■ Task details
Echo the lines from the one containing "Enable the Default timeout checkbox" through the last line, omitting the pictures.

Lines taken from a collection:

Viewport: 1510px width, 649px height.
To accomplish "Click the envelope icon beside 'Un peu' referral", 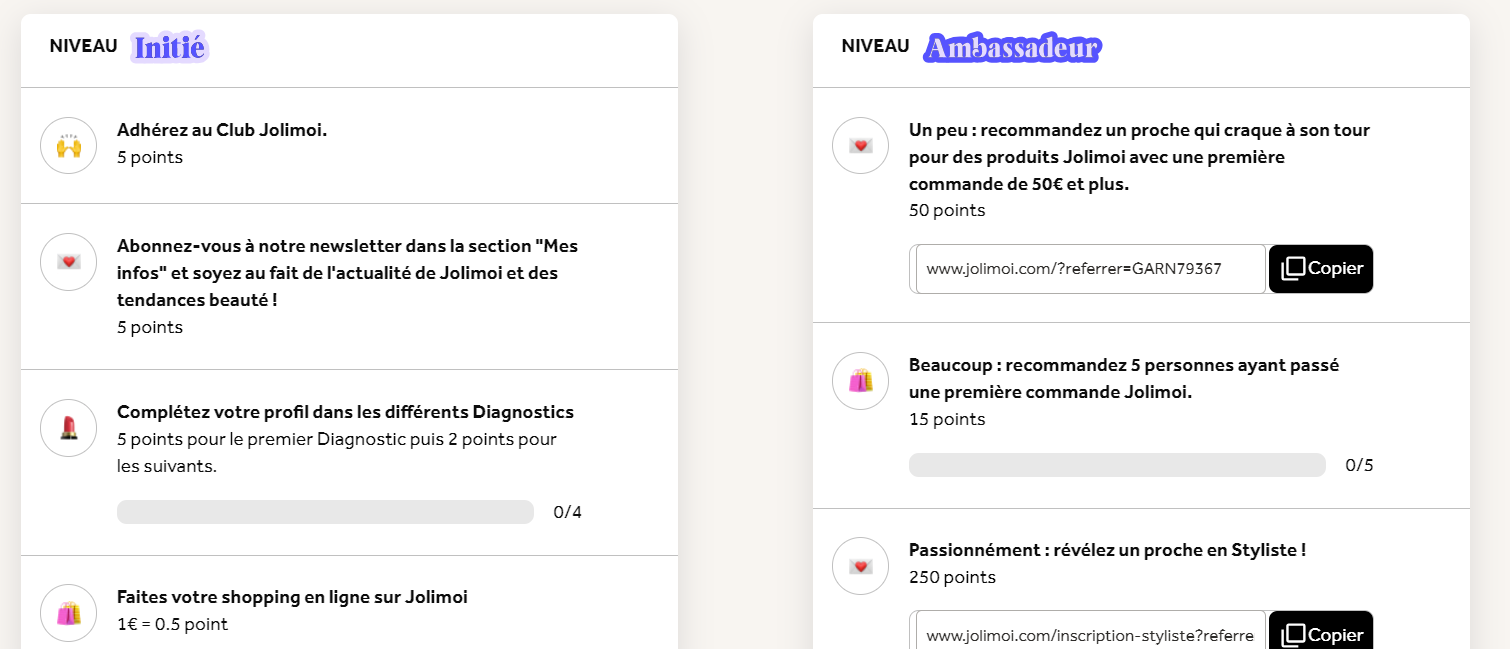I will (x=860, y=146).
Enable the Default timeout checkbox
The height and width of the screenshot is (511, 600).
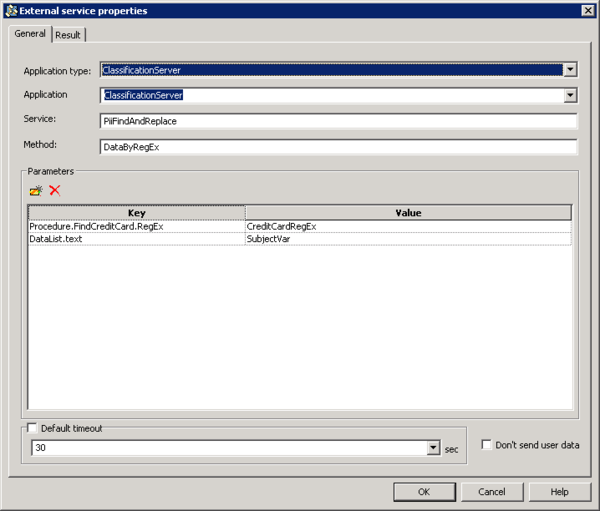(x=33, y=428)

■ Complete output
Enable the Default timeout checkbox
The height and width of the screenshot is (511, 600).
(x=33, y=428)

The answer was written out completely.